When talking to your partner about sex, it may help if you have a comfortable name or term for your genitals. For instance, a husband and wife who had a seriously contentious relationship were in sex therapy, and the wife was asked to give her vagina a special name. She called it “jewel box.” Considering how vicious they were with each other, she should have named it “Jaws.” Whatever you want to name your special spots is fine. Hopefully you will both be comfortable calling them that.

Learning to Speak

By discussing sex on a regular basis, you may be helping your partner feel more receptive when you suggest that he or she try something new. Fortunately, there are “props” that can make sex discussions easier and more fun.

For instance, you might say to your partner, “Let’s get a new book or magazine on sex every month.” These don’t need to be glossy jerk-off mags with the human crotch splayed wide, unless you are both into that. Consider explicit books from some of the better erotic photographers. Or you might pick up anthologies of erotic literature (smut with a college degree!); there are excellent collections out there. Browse through the erotica section of your local book store or visit an Internet bookstore and pump in author names like “Alison Tyler,” “Susie Bright,” “Marcy Sheiner,” “Violet Blue,” “Carol Queen” or “Rachel Kramer Bussel.”

You can always highlight parts of this book that you find meaningful and would like your partner to know about. Or you can read parts of it to each other. Whatever your choice, do what you can to find humor. It helps any discussion that might otherwise be filled with anxiety. Besides books and magazines, there are some really good sex videos and DVDs that range from informative to hot. When searching for erotic videos, you’ll find some winners and plenty of yawners.

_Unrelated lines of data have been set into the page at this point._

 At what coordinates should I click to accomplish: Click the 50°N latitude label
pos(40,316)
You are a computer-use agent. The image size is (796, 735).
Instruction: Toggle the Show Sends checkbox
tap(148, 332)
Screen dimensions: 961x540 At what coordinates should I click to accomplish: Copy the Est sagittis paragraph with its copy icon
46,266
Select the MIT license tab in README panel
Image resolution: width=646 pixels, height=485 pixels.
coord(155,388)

Some couples find it fun to play board games that promote discussion about sex or physical exploration. The nice thing about these games is that none of the players are losers. Games to consider range from
Enchanted Evening
and
Romantic Rendezvous
to
Cosmo’s Steamy Sex Games.

There are also Internet magazines that publish interesting articles on sex. These can be great discussion starters. For instance, consider the following from the webzine
www.Cleansheets.com
:

“Why is it that some men just can’t deal with the idea that a smart, together, professional woman like me can actually deserve their respect and still want to be thrown down on the couch and pounded like a cheap steak now and then?” By Hanne Blank in
Clean Sheets Erotica Magazine

Prevention

Of course, you might say, “Our sex life is fine right now. We don’t need anything like that.” Hopefully, your luck will hold, but therapists often see couples who had great sex lives two to ten years earlier. Things break down when we take them for granted, and the process of getting them right is not always pretty or fun.

Recommended:

You can’t go wrong watching the excellent how-to videos from The Pleasure Mechanics with a partner. Not only will they help get some good conversations going, but they help the two of you focus on talking about how to give each other more sexual pleasure:
www.ThePleasureMechanics.com
.

For an excellent book on sex for yourself as well as an on-the-mark conversation starter to share with your partner:
Finding the Doorbell, Sexual Satisfaction for the Long Haul
by Cindy Pierce and Edie Thys Morgan, Nomad Press.

Veronica Monet’s
Sex Secrets of Escorts: Tips from a Pro
can be a fun couple’s read. Some great material for discussion.

For a perceptive and well-written article on the elements that make for great sex, see
Building Blocks Toward Optimal Sexuality: Constructing a Conceptual Model
by Peggy Kleinplatz and A. Dana Menard, The Family Journal: Counseling and Therapy for Couples and Families.